WORK ITEM
Only one stretch of the data below should be repeated: the lines from the line containing "Tap the Tema palette icon" through the line containing "This screenshot has height=600, width=563.", inclusive, exactly as they are.

THE INPUT
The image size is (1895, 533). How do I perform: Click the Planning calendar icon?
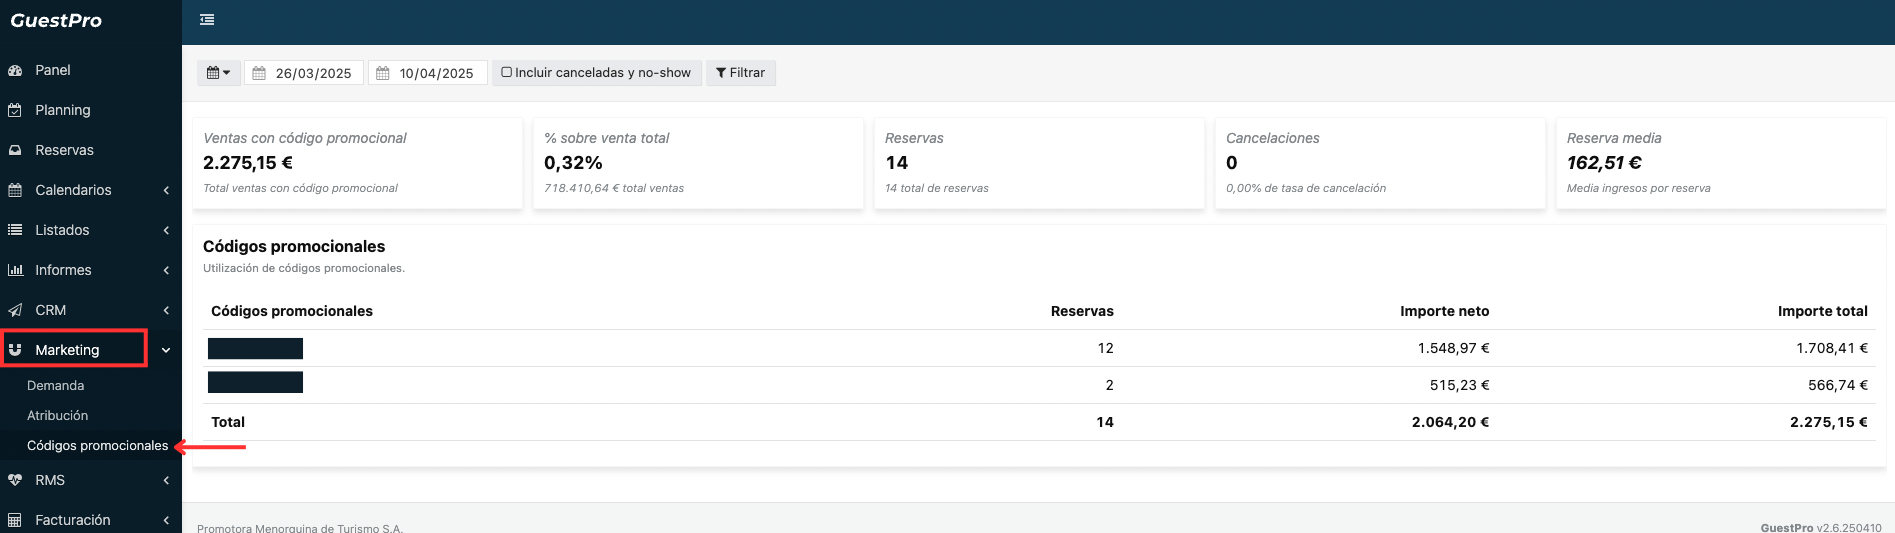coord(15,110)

==

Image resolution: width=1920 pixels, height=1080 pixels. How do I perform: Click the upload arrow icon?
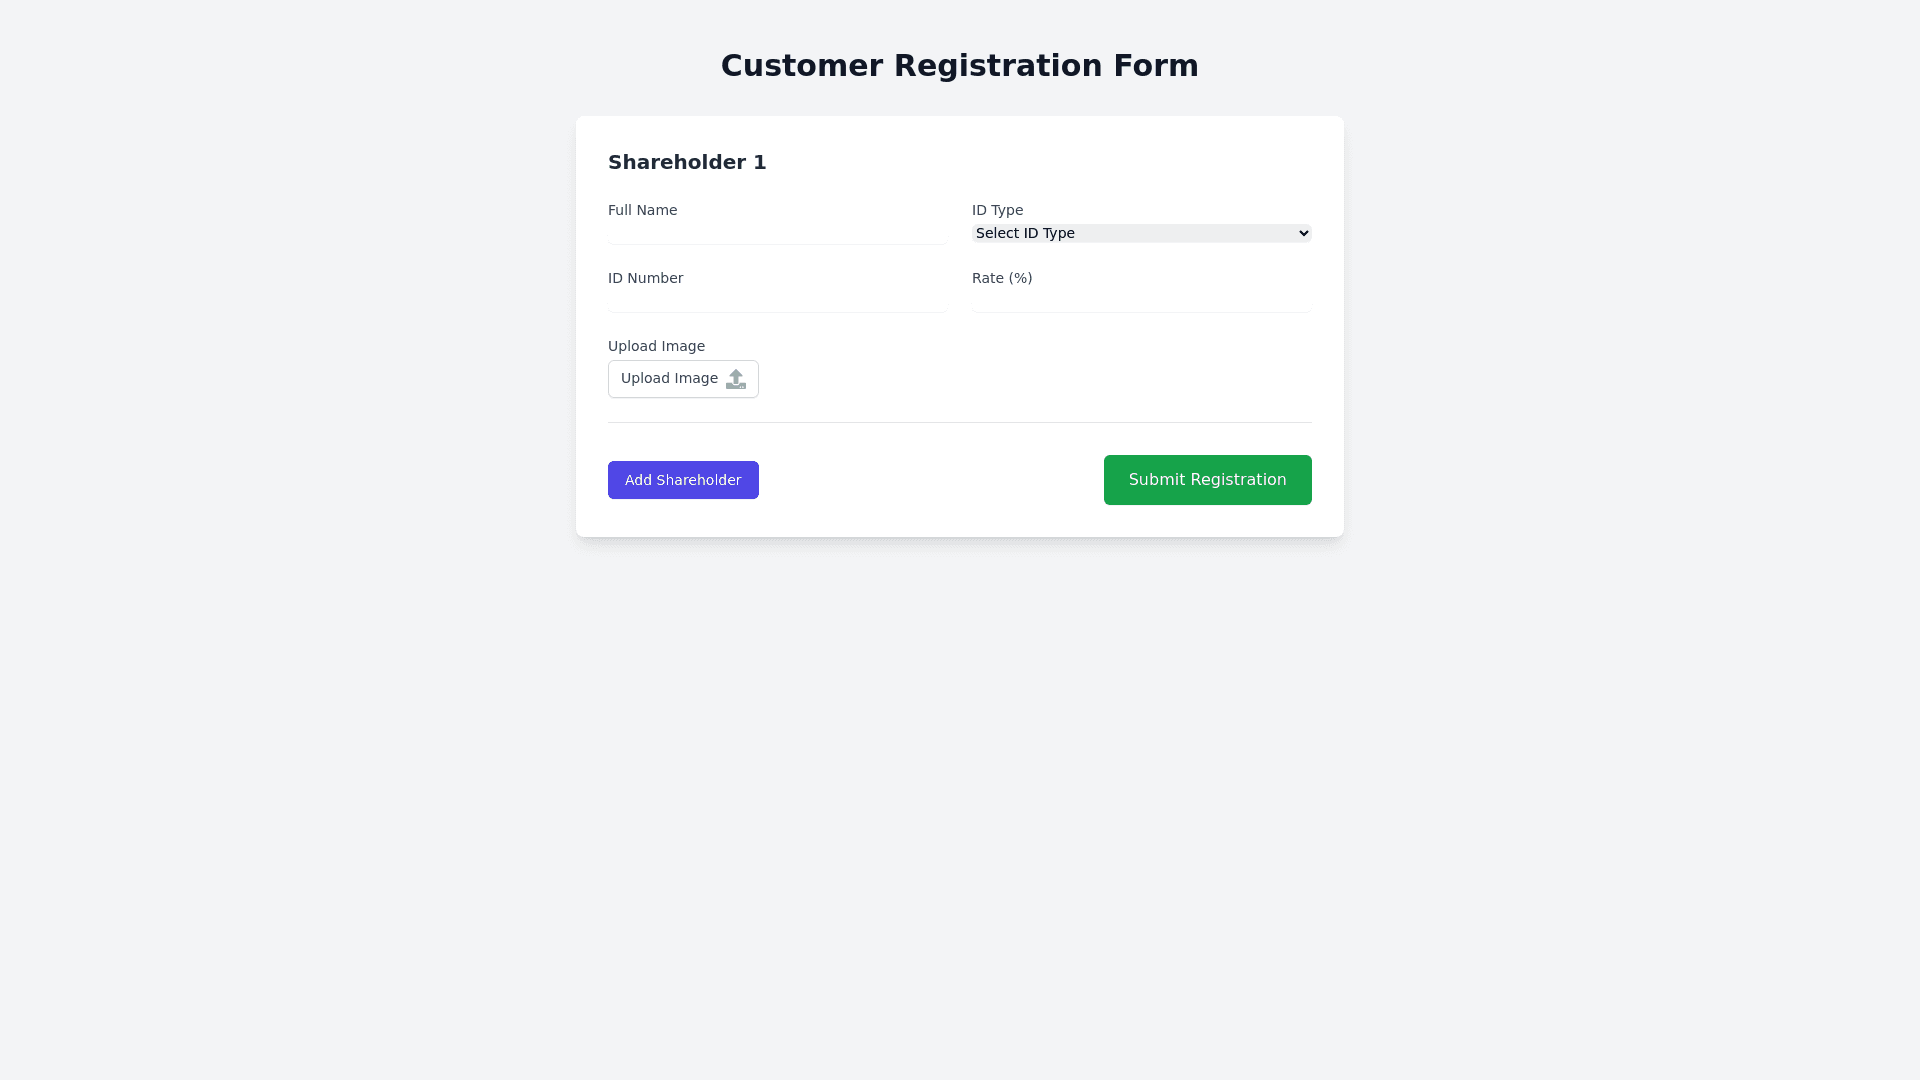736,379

...

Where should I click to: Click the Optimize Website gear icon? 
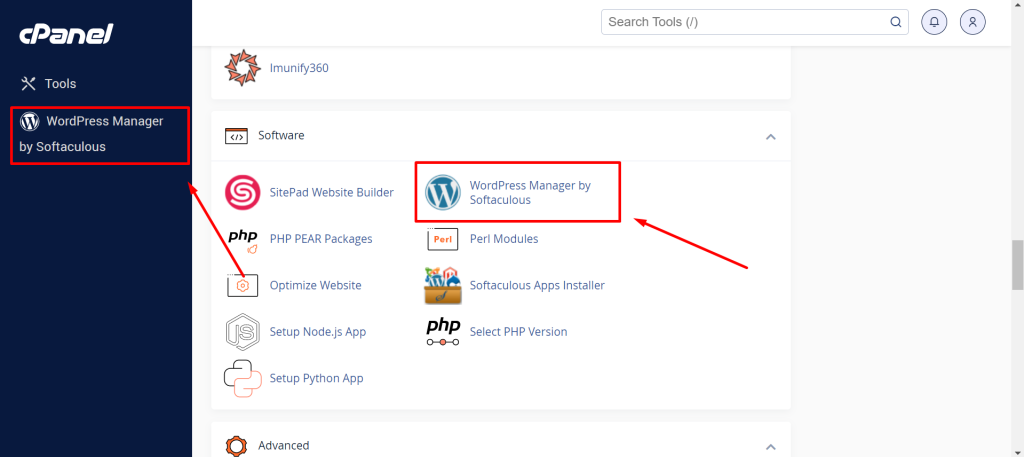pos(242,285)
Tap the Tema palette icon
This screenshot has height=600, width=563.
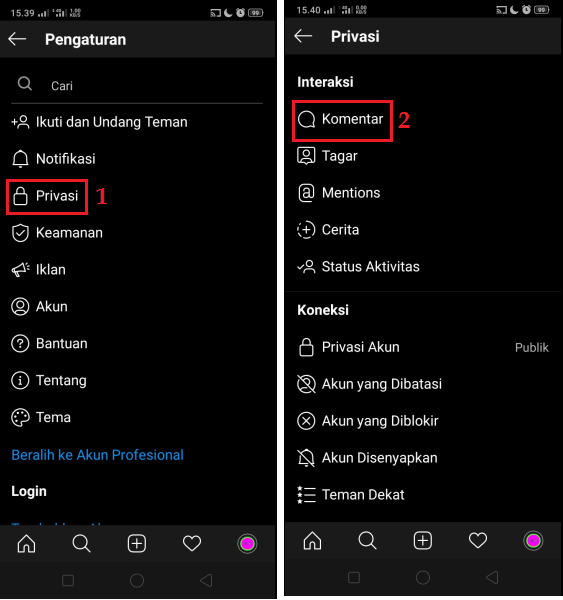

TASK ANSWER
Tap the Tema palette icon
This screenshot has height=600, width=563.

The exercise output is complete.